*EXERCISE*
Copy every line of the material below word for word.

*RECORDS FOR THIS TASK*
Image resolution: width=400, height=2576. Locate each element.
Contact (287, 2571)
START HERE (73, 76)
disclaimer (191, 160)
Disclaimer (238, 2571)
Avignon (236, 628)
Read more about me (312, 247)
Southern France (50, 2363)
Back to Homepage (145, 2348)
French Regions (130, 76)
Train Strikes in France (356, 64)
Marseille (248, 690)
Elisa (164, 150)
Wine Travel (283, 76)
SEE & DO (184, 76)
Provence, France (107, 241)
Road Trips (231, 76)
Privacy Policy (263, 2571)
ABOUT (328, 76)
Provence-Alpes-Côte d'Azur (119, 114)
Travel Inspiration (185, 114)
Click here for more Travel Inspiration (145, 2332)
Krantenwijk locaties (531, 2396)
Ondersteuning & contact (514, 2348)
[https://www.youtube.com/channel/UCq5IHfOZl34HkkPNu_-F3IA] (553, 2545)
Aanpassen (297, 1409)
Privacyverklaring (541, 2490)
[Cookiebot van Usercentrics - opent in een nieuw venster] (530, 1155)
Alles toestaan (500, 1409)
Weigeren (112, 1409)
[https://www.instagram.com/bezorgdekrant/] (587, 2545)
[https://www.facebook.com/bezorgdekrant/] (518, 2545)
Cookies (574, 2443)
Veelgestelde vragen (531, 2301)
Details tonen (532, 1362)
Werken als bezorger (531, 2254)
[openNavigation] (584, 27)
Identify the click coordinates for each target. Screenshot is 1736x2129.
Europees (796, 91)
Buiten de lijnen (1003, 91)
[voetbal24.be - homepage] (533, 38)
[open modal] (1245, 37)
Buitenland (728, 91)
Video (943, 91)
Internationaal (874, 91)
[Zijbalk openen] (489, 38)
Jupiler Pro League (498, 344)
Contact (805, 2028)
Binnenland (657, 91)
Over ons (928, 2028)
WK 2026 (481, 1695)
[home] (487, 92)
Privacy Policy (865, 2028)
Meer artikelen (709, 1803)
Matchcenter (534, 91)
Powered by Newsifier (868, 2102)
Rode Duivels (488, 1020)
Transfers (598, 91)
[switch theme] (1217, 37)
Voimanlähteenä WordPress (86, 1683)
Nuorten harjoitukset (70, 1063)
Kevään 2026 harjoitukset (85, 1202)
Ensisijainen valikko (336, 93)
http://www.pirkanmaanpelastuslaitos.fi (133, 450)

*EXPECTED ANSWER*
Image resolution: width=400, height=2576. Locate each element.
Contact (287, 2571)
START HERE (73, 76)
disclaimer (191, 160)
Disclaimer (238, 2571)
Avignon (236, 628)
Read more about me (312, 247)
Southern France (50, 2363)
Back to Homepage (145, 2348)
French Regions (130, 76)
Train Strikes in France (356, 64)
Marseille (248, 690)
Elisa (164, 150)
Wine Travel (283, 76)
SEE & DO (184, 76)
Provence, France (107, 241)
Road Trips (231, 76)
Privacy Policy (263, 2571)
ABOUT (328, 76)
Provence-Alpes-Côte d'Azur (119, 114)
Travel Inspiration (185, 114)
Click here for more Travel Inspiration (145, 2332)
Krantenwijk locaties (531, 2396)
Ondersteuning & contact (514, 2348)
[https://www.youtube.com/channel/UCq5IHfOZl34HkkPNu_-F3IA] (553, 2545)
Aanpassen (297, 1409)
Privacyverklaring (541, 2490)
[Cookiebot van Usercentrics - opent in een nieuw venster] (530, 1155)
Alles toestaan (500, 1409)
Weigeren (112, 1409)
[https://www.instagram.com/bezorgdekrant/] (587, 2545)
[https://www.facebook.com/bezorgdekrant/] (518, 2545)
Cookies (574, 2443)
Veelgestelde vragen (531, 2301)
Details tonen (532, 1362)
Werken als bezorger (531, 2254)
[openNavigation] (584, 27)
Identify the click coordinates for each target. Screenshot is 1736x2129.
Europees (796, 91)
Buiten de lijnen (1003, 91)
[voetbal24.be - homepage] (533, 38)
[open modal] (1245, 37)
Buitenland (728, 91)
Video (943, 91)
Internationaal (874, 91)
[Zijbalk openen] (489, 38)
Jupiler Pro League (498, 344)
Contact (805, 2028)
Binnenland (657, 91)
Over ons (928, 2028)
WK 2026 (481, 1695)
[home] (487, 92)
Privacy Policy (865, 2028)
Meer artikelen (709, 1803)
Matchcenter (534, 91)
Powered by Newsifier (868, 2102)
Rode Duivels (488, 1020)
Transfers (598, 91)
[switch theme] (1217, 37)
Voimanlähteenä WordPress (86, 1683)
Nuorten harjoitukset (70, 1063)
Kevään 2026 harjoitukset (85, 1202)
Ensisijainen valikko (336, 93)
http://www.pirkanmaanpelastuslaitos.fi (133, 450)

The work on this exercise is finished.